* _Problem to work on_: Go over the entries and report the lines where the word "will" occurs.

Stored items:
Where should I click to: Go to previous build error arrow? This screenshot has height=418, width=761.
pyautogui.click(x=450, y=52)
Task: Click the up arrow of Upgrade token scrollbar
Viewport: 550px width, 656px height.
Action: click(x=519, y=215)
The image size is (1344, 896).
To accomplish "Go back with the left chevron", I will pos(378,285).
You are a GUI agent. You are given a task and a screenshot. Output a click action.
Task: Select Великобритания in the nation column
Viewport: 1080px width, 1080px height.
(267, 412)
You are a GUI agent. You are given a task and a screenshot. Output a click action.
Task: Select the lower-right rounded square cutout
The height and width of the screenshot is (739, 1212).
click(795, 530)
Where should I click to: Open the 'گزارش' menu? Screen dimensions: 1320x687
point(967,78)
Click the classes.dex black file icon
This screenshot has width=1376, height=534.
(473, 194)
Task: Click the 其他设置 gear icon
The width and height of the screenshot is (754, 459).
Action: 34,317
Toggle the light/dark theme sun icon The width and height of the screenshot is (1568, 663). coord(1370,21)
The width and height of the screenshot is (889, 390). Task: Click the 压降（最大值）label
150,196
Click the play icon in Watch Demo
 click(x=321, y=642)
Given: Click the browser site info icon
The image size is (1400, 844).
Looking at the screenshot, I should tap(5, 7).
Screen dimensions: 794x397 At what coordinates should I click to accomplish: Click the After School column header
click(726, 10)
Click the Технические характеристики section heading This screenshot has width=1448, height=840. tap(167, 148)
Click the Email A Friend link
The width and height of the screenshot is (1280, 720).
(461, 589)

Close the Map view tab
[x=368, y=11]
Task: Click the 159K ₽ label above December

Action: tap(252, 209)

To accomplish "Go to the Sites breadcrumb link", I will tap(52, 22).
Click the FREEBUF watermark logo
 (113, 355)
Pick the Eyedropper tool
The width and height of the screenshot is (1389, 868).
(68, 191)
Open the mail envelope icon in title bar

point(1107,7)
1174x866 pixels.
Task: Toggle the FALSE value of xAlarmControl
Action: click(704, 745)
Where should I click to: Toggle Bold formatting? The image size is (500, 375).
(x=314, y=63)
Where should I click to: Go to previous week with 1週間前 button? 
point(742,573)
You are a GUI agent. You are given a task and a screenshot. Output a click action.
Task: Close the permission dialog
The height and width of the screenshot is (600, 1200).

* _Response to this exercise_:
To accomplish "Go back with the left chevron", I will pos(378,285).
To accomplish "Go to the Sites breadcrumb link", I will tap(52, 22).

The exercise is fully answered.